INPUT DATA
-- Opening Marker --

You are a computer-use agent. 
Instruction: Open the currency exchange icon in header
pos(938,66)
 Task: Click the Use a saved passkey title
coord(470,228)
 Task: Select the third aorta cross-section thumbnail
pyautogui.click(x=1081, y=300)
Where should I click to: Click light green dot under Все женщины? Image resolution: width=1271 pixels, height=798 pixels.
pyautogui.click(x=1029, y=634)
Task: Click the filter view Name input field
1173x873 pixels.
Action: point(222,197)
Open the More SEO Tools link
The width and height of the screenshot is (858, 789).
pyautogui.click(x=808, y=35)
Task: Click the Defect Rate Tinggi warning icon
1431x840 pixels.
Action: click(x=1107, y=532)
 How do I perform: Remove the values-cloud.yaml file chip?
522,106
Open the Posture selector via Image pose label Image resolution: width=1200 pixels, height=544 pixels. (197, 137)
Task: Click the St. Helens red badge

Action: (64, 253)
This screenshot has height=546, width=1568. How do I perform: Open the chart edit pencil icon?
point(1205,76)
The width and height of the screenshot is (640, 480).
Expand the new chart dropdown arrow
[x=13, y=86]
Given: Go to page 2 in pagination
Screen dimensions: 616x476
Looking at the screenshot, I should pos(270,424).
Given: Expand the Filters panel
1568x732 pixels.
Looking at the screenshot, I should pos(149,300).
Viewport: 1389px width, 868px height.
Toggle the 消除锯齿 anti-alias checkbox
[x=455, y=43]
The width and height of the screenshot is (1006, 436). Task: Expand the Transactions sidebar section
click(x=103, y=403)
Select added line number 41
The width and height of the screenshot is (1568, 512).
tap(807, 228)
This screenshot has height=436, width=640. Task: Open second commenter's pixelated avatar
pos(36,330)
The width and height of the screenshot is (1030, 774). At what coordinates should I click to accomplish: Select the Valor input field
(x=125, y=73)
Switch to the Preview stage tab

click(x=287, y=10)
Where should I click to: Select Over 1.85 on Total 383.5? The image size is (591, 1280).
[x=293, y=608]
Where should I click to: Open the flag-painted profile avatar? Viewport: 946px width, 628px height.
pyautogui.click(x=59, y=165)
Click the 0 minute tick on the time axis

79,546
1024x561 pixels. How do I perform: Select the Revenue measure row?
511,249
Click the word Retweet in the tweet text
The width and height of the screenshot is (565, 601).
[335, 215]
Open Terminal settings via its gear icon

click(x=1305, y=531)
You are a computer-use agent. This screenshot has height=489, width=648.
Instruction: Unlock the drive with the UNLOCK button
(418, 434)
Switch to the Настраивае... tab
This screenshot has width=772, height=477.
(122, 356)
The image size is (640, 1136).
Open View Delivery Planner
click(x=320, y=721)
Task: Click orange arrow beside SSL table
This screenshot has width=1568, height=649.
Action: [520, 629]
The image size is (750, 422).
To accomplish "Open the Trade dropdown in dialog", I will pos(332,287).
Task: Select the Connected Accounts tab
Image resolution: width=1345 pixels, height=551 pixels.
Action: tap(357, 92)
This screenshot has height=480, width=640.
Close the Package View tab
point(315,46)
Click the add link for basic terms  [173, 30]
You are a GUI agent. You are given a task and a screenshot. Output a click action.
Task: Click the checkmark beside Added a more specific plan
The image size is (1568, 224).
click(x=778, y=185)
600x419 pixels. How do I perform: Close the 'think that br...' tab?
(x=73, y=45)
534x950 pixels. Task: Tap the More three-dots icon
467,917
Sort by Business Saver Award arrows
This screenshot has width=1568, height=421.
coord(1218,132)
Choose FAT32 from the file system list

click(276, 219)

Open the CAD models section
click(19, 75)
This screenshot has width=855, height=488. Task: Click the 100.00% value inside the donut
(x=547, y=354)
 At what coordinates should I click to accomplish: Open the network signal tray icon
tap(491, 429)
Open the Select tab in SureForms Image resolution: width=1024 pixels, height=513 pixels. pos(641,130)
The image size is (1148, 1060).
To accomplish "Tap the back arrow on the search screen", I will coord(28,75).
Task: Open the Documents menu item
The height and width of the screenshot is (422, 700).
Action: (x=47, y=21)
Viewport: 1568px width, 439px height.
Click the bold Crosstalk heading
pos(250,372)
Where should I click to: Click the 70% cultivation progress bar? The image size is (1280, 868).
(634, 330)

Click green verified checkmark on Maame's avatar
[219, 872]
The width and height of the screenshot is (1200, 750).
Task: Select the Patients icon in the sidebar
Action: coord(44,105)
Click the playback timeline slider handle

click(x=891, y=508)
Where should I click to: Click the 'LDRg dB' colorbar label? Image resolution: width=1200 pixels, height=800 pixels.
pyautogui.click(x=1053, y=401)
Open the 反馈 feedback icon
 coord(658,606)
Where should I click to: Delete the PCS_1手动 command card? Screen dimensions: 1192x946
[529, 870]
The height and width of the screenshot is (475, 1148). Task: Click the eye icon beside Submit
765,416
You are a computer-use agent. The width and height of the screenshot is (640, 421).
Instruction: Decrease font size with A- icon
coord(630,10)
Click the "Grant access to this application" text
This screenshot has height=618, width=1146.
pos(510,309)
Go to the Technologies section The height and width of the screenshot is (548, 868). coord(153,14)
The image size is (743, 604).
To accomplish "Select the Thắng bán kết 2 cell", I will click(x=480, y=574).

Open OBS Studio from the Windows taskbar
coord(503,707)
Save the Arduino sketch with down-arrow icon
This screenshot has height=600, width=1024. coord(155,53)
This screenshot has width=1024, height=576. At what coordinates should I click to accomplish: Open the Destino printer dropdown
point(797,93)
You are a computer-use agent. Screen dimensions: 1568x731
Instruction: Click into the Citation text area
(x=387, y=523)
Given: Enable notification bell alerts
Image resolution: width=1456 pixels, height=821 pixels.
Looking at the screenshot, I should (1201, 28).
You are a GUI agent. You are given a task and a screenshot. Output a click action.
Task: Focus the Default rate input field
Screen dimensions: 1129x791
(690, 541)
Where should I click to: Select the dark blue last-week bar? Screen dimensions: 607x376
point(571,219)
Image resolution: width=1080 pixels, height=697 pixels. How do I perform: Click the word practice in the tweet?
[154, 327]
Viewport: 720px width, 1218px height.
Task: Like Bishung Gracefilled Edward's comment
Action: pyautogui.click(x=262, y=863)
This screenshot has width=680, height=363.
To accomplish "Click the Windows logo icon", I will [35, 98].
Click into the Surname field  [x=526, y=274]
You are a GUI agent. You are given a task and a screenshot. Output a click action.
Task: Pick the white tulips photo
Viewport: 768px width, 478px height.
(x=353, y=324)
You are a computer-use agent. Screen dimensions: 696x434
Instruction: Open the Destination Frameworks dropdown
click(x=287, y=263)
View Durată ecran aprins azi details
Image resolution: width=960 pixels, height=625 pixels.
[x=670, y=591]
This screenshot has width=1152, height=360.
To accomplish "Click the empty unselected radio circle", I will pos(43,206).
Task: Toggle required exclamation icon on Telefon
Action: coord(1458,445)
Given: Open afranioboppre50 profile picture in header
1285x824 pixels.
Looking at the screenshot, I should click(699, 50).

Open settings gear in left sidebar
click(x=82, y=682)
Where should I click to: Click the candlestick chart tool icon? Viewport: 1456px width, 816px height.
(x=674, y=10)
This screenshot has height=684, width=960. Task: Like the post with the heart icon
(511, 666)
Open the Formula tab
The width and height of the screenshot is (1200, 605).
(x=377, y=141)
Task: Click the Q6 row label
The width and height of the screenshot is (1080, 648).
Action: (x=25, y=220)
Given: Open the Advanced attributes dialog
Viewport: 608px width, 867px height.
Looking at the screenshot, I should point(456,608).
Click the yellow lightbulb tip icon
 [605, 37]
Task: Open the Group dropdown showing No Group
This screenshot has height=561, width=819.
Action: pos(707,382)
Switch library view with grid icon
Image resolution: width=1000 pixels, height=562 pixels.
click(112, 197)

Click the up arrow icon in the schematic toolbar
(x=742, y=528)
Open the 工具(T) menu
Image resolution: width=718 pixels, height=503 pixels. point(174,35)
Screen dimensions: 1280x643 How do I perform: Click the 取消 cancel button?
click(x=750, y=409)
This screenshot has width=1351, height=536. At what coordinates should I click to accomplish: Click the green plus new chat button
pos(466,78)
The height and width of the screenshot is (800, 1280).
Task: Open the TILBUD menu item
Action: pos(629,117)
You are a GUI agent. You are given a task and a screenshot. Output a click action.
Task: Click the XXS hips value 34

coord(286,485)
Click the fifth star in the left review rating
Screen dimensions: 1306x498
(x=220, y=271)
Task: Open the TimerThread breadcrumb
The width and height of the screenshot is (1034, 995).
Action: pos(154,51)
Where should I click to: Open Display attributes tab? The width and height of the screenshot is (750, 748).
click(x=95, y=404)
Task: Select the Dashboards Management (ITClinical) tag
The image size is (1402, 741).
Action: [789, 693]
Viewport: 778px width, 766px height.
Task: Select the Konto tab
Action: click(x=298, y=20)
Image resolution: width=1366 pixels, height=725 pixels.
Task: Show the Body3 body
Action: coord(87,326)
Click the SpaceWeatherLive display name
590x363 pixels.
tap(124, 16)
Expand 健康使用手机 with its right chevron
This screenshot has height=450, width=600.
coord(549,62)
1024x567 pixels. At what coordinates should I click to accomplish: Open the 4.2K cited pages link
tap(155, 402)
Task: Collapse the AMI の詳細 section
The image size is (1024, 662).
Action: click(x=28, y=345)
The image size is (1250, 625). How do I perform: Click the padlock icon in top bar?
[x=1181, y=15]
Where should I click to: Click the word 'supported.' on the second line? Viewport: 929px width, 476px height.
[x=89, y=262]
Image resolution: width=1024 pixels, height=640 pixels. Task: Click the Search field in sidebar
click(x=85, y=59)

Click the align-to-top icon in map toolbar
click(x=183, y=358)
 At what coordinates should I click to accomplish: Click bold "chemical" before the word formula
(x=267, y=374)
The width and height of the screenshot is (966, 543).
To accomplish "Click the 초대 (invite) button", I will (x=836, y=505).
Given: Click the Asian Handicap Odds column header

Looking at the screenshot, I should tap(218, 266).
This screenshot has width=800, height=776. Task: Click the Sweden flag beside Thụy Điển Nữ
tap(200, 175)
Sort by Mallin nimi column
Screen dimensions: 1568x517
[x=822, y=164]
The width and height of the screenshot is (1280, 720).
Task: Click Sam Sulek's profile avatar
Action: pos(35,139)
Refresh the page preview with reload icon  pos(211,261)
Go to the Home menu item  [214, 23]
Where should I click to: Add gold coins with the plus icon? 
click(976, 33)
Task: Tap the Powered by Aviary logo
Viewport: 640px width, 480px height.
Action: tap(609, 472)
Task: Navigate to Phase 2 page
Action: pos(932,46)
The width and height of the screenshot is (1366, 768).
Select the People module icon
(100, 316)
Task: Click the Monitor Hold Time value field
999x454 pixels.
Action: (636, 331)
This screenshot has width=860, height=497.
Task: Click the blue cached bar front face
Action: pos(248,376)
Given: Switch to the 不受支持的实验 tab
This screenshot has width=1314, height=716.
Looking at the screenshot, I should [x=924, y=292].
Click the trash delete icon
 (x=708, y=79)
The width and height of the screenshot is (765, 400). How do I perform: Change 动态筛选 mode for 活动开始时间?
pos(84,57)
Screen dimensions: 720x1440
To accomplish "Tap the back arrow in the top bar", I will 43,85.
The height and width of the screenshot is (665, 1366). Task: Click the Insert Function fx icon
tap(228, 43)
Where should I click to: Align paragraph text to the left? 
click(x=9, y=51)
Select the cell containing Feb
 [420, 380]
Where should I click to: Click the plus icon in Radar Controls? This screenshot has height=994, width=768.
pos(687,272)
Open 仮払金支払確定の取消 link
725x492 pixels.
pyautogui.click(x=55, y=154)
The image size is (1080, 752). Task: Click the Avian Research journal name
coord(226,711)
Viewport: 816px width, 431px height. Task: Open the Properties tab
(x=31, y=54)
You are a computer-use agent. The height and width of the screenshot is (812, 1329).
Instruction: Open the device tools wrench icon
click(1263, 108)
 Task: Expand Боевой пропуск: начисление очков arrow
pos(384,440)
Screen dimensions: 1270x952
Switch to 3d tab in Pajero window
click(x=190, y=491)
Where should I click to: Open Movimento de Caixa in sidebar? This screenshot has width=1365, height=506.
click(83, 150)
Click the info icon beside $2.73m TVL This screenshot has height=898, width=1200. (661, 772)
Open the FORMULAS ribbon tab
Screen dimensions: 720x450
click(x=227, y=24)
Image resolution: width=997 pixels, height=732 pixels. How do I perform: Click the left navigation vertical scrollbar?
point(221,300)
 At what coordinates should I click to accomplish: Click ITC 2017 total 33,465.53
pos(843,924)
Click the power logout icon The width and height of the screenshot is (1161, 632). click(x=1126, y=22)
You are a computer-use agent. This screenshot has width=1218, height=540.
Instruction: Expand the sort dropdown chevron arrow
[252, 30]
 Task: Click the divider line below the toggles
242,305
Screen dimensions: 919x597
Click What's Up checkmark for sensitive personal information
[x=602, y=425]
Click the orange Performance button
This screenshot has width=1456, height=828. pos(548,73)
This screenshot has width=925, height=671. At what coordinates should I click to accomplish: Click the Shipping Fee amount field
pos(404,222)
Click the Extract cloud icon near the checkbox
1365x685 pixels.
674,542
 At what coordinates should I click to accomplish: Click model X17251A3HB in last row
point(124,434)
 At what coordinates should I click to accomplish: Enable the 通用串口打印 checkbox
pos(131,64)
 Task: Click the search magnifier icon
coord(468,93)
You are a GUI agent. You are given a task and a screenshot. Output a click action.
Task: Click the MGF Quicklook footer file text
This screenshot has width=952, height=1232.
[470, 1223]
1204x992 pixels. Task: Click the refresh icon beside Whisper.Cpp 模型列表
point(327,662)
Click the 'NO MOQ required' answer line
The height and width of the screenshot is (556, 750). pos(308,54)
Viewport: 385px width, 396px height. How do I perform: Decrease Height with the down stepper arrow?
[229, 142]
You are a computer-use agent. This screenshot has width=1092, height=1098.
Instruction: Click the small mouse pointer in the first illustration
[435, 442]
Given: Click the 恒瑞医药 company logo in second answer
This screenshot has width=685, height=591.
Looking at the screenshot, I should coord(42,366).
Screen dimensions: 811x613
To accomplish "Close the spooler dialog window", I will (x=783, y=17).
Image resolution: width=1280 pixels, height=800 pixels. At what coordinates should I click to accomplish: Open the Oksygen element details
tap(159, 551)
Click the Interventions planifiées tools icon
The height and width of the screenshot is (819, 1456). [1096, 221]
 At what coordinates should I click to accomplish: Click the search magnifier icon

-- Closing Marker --

Only the lines above starting with the one with "Open settings gear in left sidebar" and going through the one with "Switch library view with grid icon" are to be copied, word for word and with both ends kept.

SOLUTION FOR THIS EXERCISE
Open settings gear in left sidebar
click(x=82, y=682)
Where should I click to: Click the candlestick chart tool icon? Viewport: 1456px width, 816px height.
(x=674, y=10)
This screenshot has height=684, width=960. Task: Like the post with the heart icon
(511, 666)
Open the Formula tab
The width and height of the screenshot is (1200, 605).
(x=377, y=141)
Task: Click the Q6 row label
The width and height of the screenshot is (1080, 648).
Action: (x=25, y=220)
Given: Open the Advanced attributes dialog
Viewport: 608px width, 867px height.
Looking at the screenshot, I should point(456,608).
Click the yellow lightbulb tip icon
 [605, 37]
Task: Open the Group dropdown showing No Group
This screenshot has height=561, width=819.
Action: pos(707,382)
Switch library view with grid icon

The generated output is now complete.